Content warning: This story contains instances of alleged sexual misconduct.
Former Washington Commanders employees detailed multiple new accusations of misconduct within the organization Thursday. Multiple former employees spoke about new allegations of misconduct during an episode of HBO's "Real Sports" podcast.
The podcast episode was released the same day Congress held a roundtable with former members of the team to discuss misconduct within the organization.
Allegations discussed on the podcast include:
• Two women accused a player of walking over to their desks and pulling out his penis. The incident reportedly took place in an office, and no one in the office said anything about it.
• One woman claimed she was told she could not be a scout or a member of the football operations department because she — and all women — were "a distraction."
• One woman claimed she saw a friend get groped in front of team owner Dan Snyder, who reportedly laughed after seeing a team executive grope the woman.
• A former cheerleader — Tiffani A. Johnston — accused Snyder of strategically sitting next to Johnston at a team dinner so he could touch Johnston's leg. Johnston said she removed Snyder's hand. After the team dinner, Johnston claimed Snyder tried to get Johnston into a limo. Snyder reportedly pushed Johnston toward the limo until Snyder's attorney told Snyder it was a "very, very bad idea." That allowed Johnston to get away from Snyder.
• One woman explained she did not feel comfortable reporting violations to human resources, saying she feared retribution and retaliation. She said information reported to HR reportedly always became public within the organization.
The NFL said Thursday it would review the new allegations against the Commanders, including Johnston's accusation of misconduct against Snyder.

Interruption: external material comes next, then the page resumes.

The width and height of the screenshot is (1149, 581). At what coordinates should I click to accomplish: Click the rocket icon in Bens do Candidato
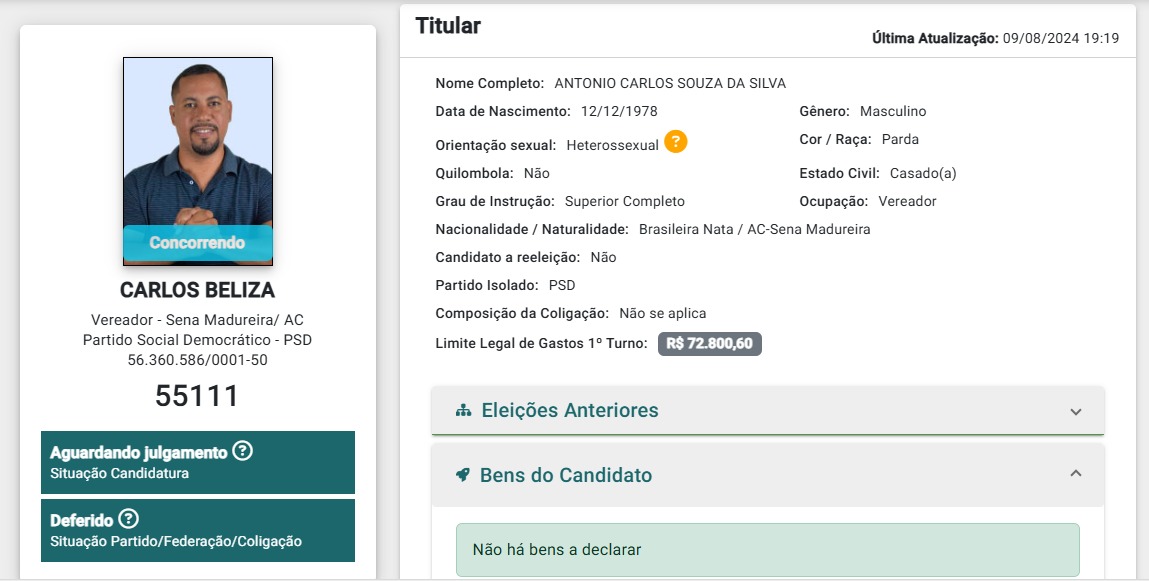pos(462,475)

NFL's Brian McCarthy: “The NFL is reviewing and will consider Ms. Johnston’s allegations as we would any other new allegations regarding workplace misconduct at the Washington Commanders. We will determine any further action as appropriate."
— MarkMaske (@MarkMaske) February 3, 2022
NFL vice president Brian McCarthy said employees "deserve a workplace that is free from harassment of any kind and where they feel safe reporting misconduct." McCarthy said he was grateful to the witnesses who came forward and spoke to Congress on Thursday.
Congress holds roundtable on Commanders investigation
Johnston was among the former Commanders employees who spoke to Congress on Thursday. Johnston repeated the story about Snyder reportedly touching Johnston's leg at a team dinner. A letter written by Commanders former vice president Jason Friedman reportedly backed up Johnston's story.
Another former cheerleader and marketing director, Melanie Coburn, recounted an employee awards trip in which one of Coburn's colleague was "hazed to drink despite being a recovering addict," per The Athletic. Upon returning to Snyder's house, Coburn said she was told to stay in her room downstairs. She said she was sent downstairs because "the men had invited prostitutes back," according to The Athletic.
Congress held a roundtable in an attempt to get the NFL to release evidence used in its investigation into misconduct within the Commanders. NFL commissioner Roger Goodell did not require a written report from investigator Beth Wilkinson. Goodell received information about the investigation through oral reports.
The NFL fined the franchise $10 million after completing its investigation.
Snyder released a statement Thursday apologizing for the team's culture. He stated the allegations made against him are "outright lies."
Following the NFL's ruling, Snyder was accused of bribing former employees in an attempt to disrupt the investigation. Snyder was also accused of hiring private investigators to keep tabs on former employees who talked to the media. Snyder also reportedly filed lawsuits against former employees to try and discover who was speaking with the media.